27 de set. de 2010

Depravação inerente e hereditária – João Calvino




Portanto, assim como por um só homem entrou o pecado no mundo (Rm 5.12).. Ele agora começa a ampliar a mesma doutrina através da comparação de opostos. Se o propósito da vinda de Cristo era redimir-nos da calamidade em que Adão caiu, e levou toda a sua progênie com ele na hecatombe, uma concepção mais clara do que possuímos em Cristo só pode vir quando nos é mostrado o que perdemos em Adão.

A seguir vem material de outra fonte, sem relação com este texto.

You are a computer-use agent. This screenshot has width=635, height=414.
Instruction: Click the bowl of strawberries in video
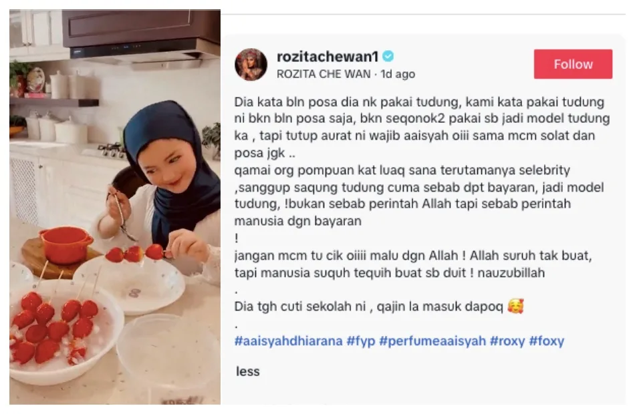[x=65, y=330]
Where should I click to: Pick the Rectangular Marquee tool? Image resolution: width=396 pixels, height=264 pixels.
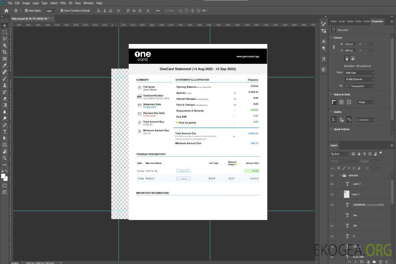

Acomparação, contudo, não é semelhante em todos os aspectos. Paulo, pois, faz uma correção, a qual discutiremos em seu lugar ? apropriado. Realçaremos também alguma diferença que possa ocorrer. A falta de continuidade da frase a torna um tanto obscura, visto que a segunda cláusula da comparação, que equilibra a primeira, não é expressa. Entretanto, esforçar-nos-emos por elucidá-las quando tratarmos da dita passagem.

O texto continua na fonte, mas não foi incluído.